====== Dataset excerpts ======

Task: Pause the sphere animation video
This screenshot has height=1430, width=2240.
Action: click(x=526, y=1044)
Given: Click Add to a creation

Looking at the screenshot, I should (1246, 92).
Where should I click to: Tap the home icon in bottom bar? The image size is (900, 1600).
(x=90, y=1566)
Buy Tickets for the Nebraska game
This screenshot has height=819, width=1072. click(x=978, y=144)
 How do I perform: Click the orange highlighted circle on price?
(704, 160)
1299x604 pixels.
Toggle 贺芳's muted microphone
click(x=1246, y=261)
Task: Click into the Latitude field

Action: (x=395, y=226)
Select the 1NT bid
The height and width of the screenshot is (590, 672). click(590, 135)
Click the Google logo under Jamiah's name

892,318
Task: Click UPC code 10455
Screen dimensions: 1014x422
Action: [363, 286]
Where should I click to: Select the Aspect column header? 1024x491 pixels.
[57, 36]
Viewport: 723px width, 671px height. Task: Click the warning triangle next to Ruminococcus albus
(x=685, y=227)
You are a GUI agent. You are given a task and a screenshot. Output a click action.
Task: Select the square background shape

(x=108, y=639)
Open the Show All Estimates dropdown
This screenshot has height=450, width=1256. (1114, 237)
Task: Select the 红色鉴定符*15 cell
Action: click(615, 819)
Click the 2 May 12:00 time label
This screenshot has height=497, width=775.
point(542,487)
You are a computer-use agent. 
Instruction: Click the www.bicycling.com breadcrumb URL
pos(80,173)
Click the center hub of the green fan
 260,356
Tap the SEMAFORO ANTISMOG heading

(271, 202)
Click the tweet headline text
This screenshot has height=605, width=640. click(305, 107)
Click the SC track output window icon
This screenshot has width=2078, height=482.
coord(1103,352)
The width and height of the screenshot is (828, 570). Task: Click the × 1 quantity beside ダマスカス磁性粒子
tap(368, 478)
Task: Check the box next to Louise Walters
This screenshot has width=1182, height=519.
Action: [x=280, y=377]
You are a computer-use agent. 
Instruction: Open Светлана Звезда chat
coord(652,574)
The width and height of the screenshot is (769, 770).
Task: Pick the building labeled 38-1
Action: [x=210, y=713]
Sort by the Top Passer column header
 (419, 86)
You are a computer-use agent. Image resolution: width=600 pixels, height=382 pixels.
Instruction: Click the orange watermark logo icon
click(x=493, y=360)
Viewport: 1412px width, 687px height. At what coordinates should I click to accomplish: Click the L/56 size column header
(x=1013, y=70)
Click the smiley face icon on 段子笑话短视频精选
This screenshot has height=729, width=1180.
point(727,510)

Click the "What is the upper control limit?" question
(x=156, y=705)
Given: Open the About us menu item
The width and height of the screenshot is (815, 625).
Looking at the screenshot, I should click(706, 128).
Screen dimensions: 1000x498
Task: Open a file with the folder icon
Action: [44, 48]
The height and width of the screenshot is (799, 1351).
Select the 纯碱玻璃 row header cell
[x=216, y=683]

======

» Task brief
Please copy every one of the rows above verbatim, leaving each line unchanged.

» Output for this task
Task: Pause the sphere animation video
This screenshot has height=1430, width=2240.
Action: click(x=526, y=1044)
Given: Click Add to a creation

Looking at the screenshot, I should (1246, 92).
Where should I click to: Tap the home icon in bottom bar? The image size is (900, 1600).
(x=90, y=1566)
Buy Tickets for the Nebraska game
This screenshot has height=819, width=1072. click(x=978, y=144)
 How do I perform: Click the orange highlighted circle on price?
(704, 160)
1299x604 pixels.
Toggle 贺芳's muted microphone
click(x=1246, y=261)
Task: Click into the Latitude field

Action: (x=395, y=226)
Select the 1NT bid
The height and width of the screenshot is (590, 672). click(590, 135)
Click the Google logo under Jamiah's name

892,318
Task: Click UPC code 10455
Screen dimensions: 1014x422
Action: [363, 286]
Where should I click to: Select the Aspect column header? 1024x491 pixels.
[57, 36]
Viewport: 723px width, 671px height. Task: Click the warning triangle next to Ruminococcus albus
(x=685, y=227)
You are a GUI agent. You are given a task and a screenshot. Output a click action.
Task: Select the square background shape

(x=108, y=639)
Open the Show All Estimates dropdown
This screenshot has height=450, width=1256. (1114, 237)
Task: Select the 红色鉴定符*15 cell
Action: click(615, 819)
Click the 2 May 12:00 time label
This screenshot has height=497, width=775.
point(542,487)
You are a computer-use agent. 
Instruction: Click the www.bicycling.com breadcrumb URL
pos(80,173)
Click the center hub of the green fan
 260,356
Tap the SEMAFORO ANTISMOG heading

(271, 202)
Click the tweet headline text
This screenshot has height=605, width=640. click(305, 107)
Click the SC track output window icon
This screenshot has width=2078, height=482.
coord(1103,352)
The width and height of the screenshot is (828, 570). Task: Click the × 1 quantity beside ダマスカス磁性粒子
tap(368, 478)
Task: Check the box next to Louise Walters
This screenshot has width=1182, height=519.
Action: [x=280, y=377]
You are a computer-use agent. 
Instruction: Open Светлана Звезда chat
coord(652,574)
The width and height of the screenshot is (769, 770).
Task: Pick the building labeled 38-1
Action: [x=210, y=713]
Sort by the Top Passer column header
 (419, 86)
You are a computer-use agent. Image resolution: width=600 pixels, height=382 pixels.
Instruction: Click the orange watermark logo icon
click(x=493, y=360)
Viewport: 1412px width, 687px height. At what coordinates should I click to accomplish: Click the L/56 size column header
(x=1013, y=70)
Click the smiley face icon on 段子笑话短视频精选
This screenshot has height=729, width=1180.
point(727,510)

Click the "What is the upper control limit?" question
(x=156, y=705)
Given: Open the About us menu item
The width and height of the screenshot is (815, 625).
Looking at the screenshot, I should click(706, 128).
Screen dimensions: 1000x498
Task: Open a file with the folder icon
Action: [44, 48]
The height and width of the screenshot is (799, 1351).
Select the 纯碱玻璃 row header cell
[x=216, y=683]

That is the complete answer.